Research In Motion said on Thursday that it has isolated and resolved the issue that delayed email service for some North American BlackBerry customers this morning.

RIM said in a statement that some clients may continue to experience delays as email queues are processed. The issue had not affected phone service, browsing and PIN-to-PIN messaging.

The company, which reports third-quarter financial results after markets close on Thursday, said it is continuing to investigate the cause of the problem.

Independent technology analyst Carmi Levy said it appears the outage affected individual consumers and small businesses rather than major corporate or enterprise customers that pay more for a different type of service.

The timing couldn't be worse. In the run-up to the holiday season you never want to receive this kind of black eye, Levy said in an interview.

The smartphone market has never been more competitive. No company can afford to have this kind of large-scale outage, because certainly that plays in customers' minds when they make their platform choices.

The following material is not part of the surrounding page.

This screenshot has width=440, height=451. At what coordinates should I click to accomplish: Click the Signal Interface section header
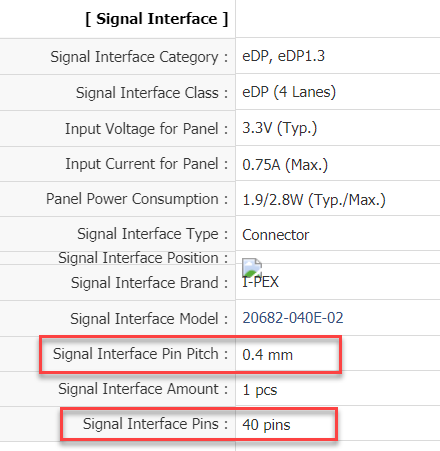point(157,19)
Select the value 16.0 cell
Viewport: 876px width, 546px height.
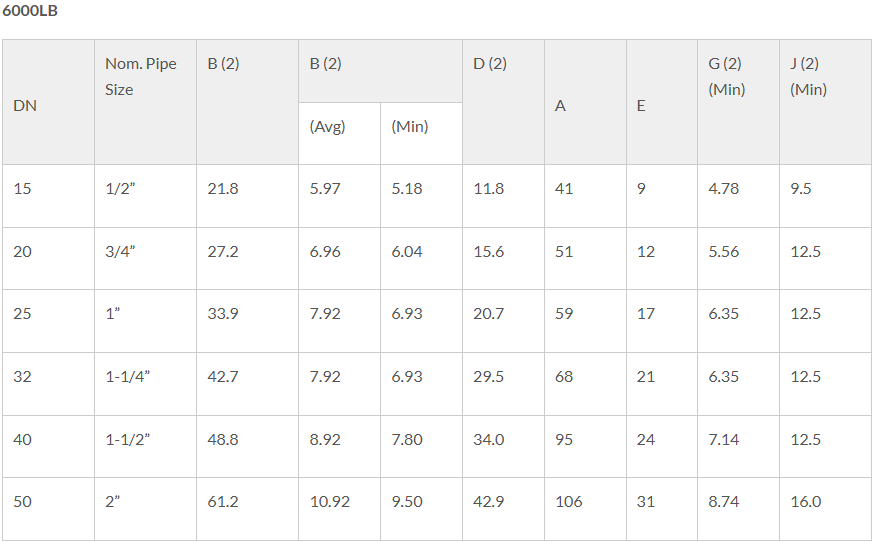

After RIM had major outages in February 2008 and April 2007, customers raised concerns over service stability. The company said it would investigate and improve reliability to avoid future crashes, but did not disclose details, Levy said.

They've divulged relatively little information, relatively late in the game, and for most customers that has not been enough, Levy said.

Shares of RIM were down 80 cents, about 1.2 percent on Nasdaq at $63.87 at midday on Thursday and up 5 Canadian cents at C$68.44 on the Toronto Stock Exchange.